For L(X, Y, λ) with constraint g(X, Y) = c:
gX = ∂g/∂X and gY = ∂g/∂Y
LXX = ∂²L/∂X², LXY = ∂²L/∂Y∂X, etc.
The Bordered Hessian Matrix (|HB|):|HB| = [ 0 gX gY ]
[ gX LXX LXY ]
[ gY LYX LYY ]
Second-Order Condition (SOC) for Constrained Optimization:
At the optimal point (X*, Y*, λ*):
- Local Maximum: |HB| > 0
- Local Minimum: |HB| < 0
Unlike the unconstrained Hessian (where |H|>0 for both max and min), the Bordered Hessian has a clear sign difference: Positive for Max, Negative for Min. This is a very common exam mistake.
7. Economic application
This entire unit is about the core mathematical tools of microeconomics.
Example: Utility Maximization (Full Problem)

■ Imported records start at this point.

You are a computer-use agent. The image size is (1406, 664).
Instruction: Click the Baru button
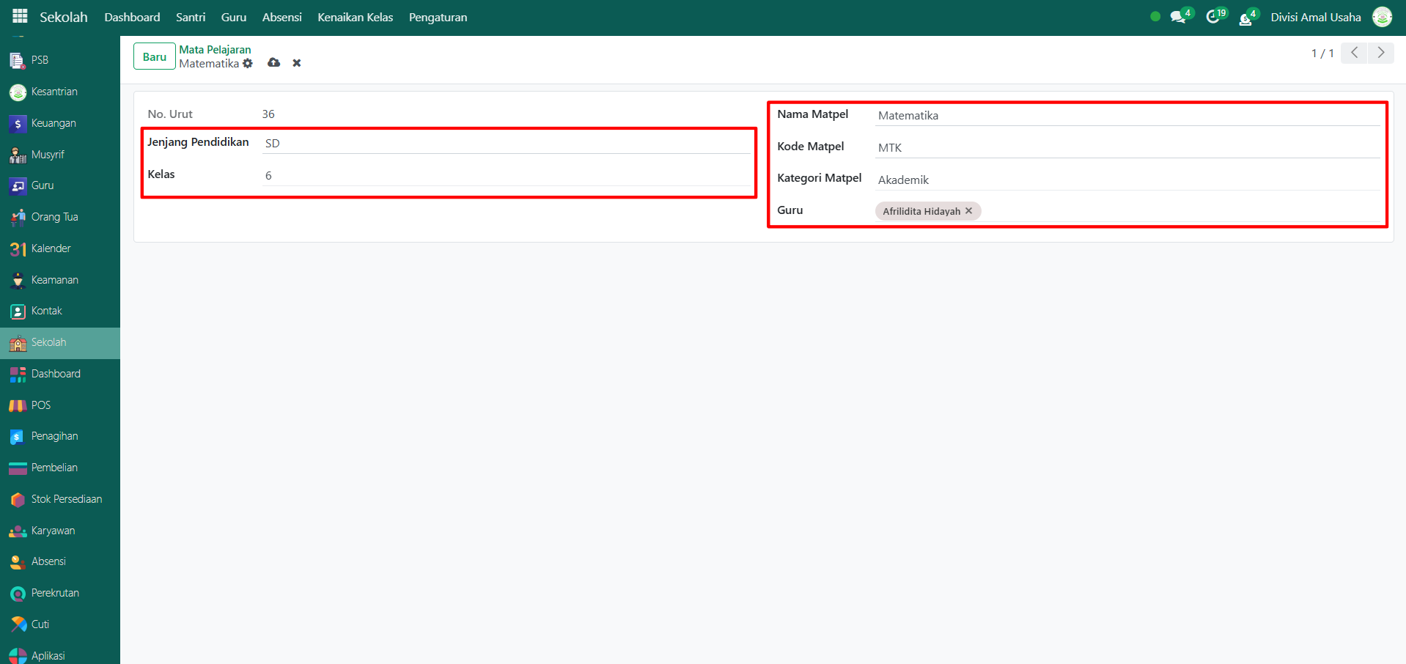[x=154, y=56]
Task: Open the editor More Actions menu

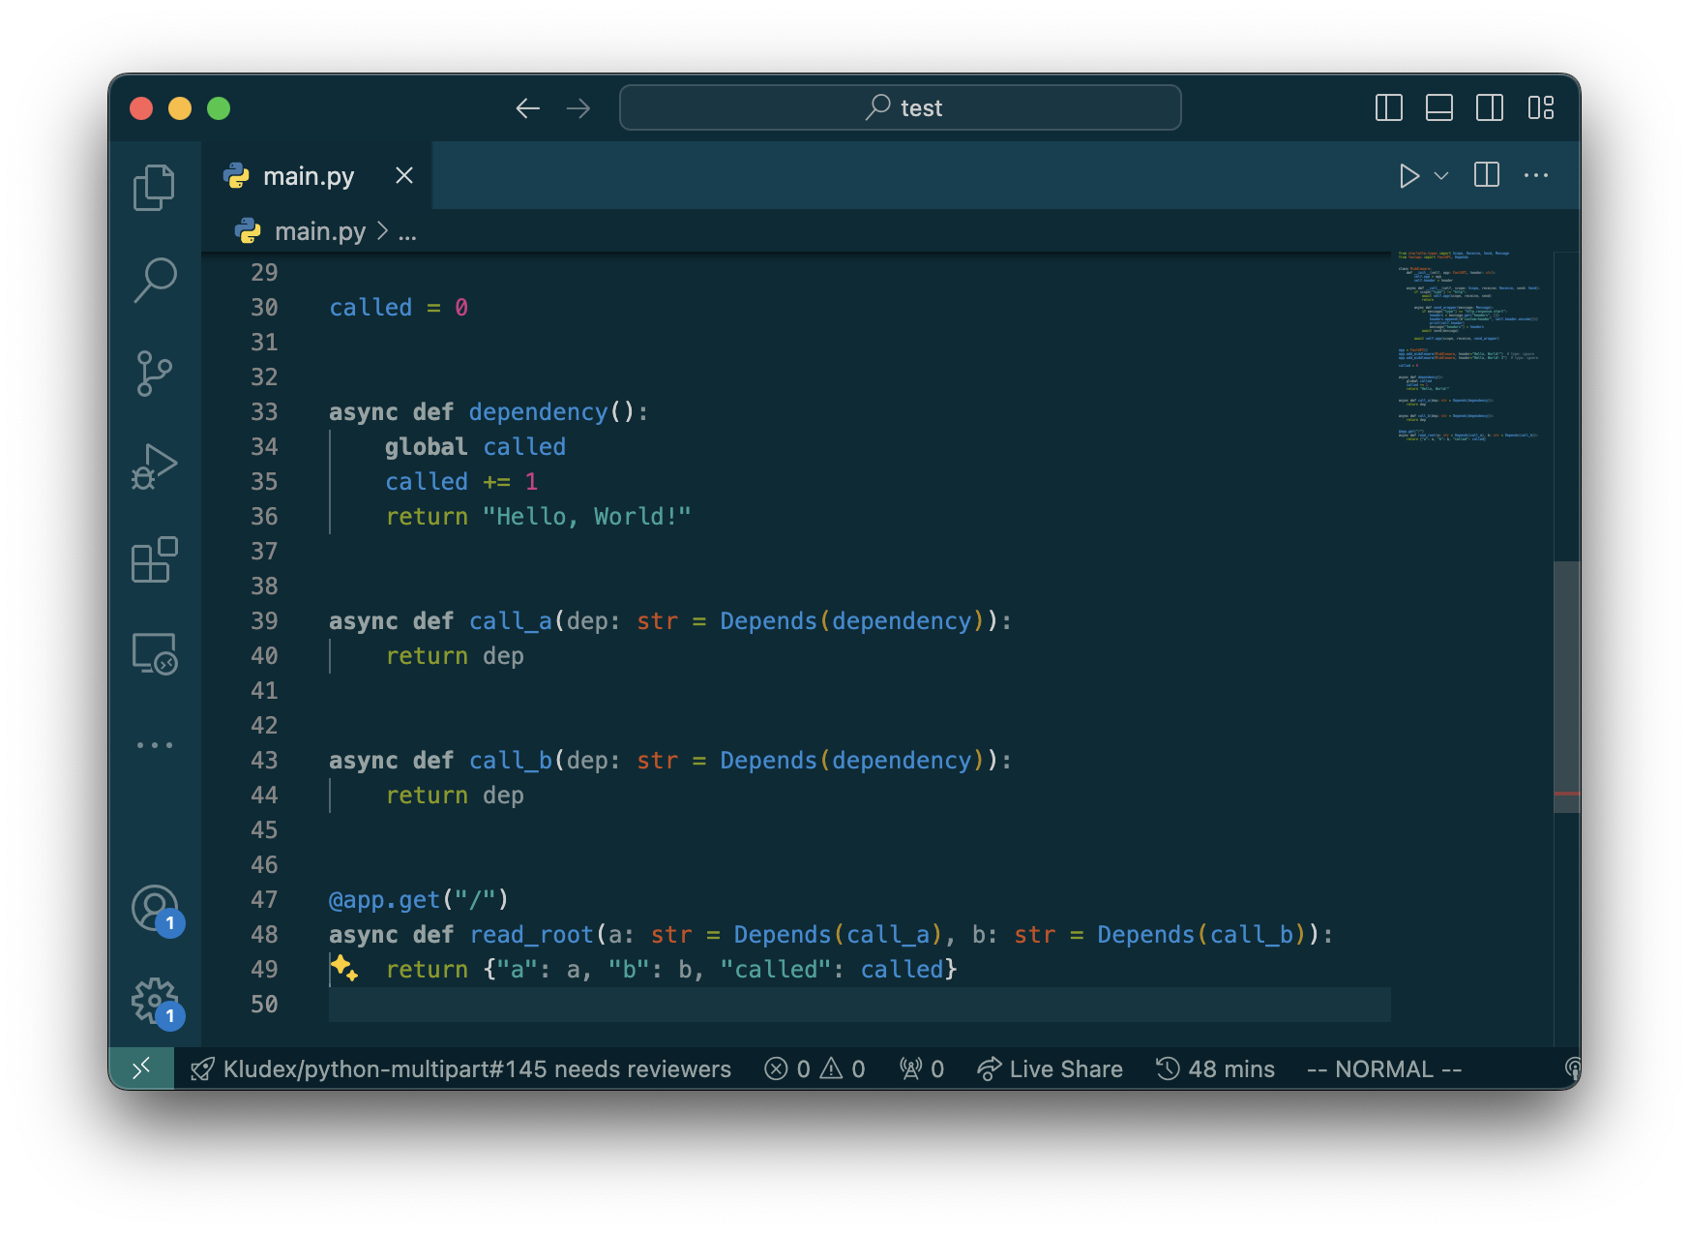Action: pos(1535,175)
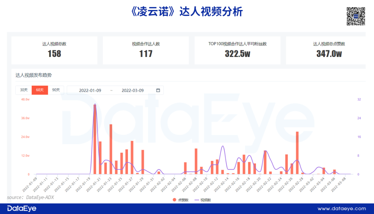Select the TOP100视频合作达人平均粉丝数 card

[x=237, y=50]
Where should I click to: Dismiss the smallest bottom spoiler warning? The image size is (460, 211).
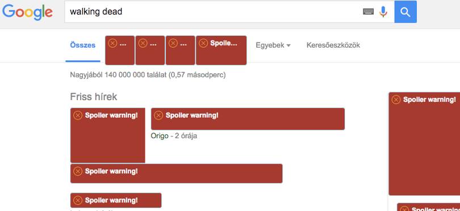click(77, 200)
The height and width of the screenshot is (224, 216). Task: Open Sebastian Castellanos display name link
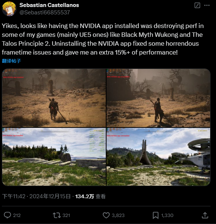[x=49, y=5]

- Problem: Maximize U = XY subject to 2X + 4Y = 120.
- 1. Lagrangian:
L = XY - λ(2X + 4Y - 120) - 2. FOCs:
(1) ∂L/∂X = Y - 2λ = 0 => Y = 2λ
(2) ∂L/∂Y = X - 4λ = 0 => X = 4λ
(3) ∂L/∂λ = -(2X + 4Y - 120) = 0 => 2X + 4Y = 120 - 3. Solve:
Substitute (1) and (2) into (3):
2(4λ) + 4(2λ) = 120
8λ + 8λ = 120
16λ = 120 => λ* = 7.5
Now find X* and Y*:
X* = 4λ = 4(7.5) = 30
Y* = 2λ = 2(7.5) = 15
Optimal Bundle: (X=30, Y=15)
Interpretation of λ: If income increases by1 (to 121), utility will increase by approx. 7.5. - 4. Check SOC (Bordered Hessian):
gX = 2, gY = 4
LXX = 0, LYY = 0, LXY = 1|HB| = [ 0 2 4 ]
[ 2 0 1 ]
[ 4 1 0 ]
|HB| = 0(0-1) - 2(0-4) + 4(2-0) = 0 - 2(-4) + 4(2) = 8 + 8 = 16
Since |HB| = 16 > 0, we have confirmed this is a maximum.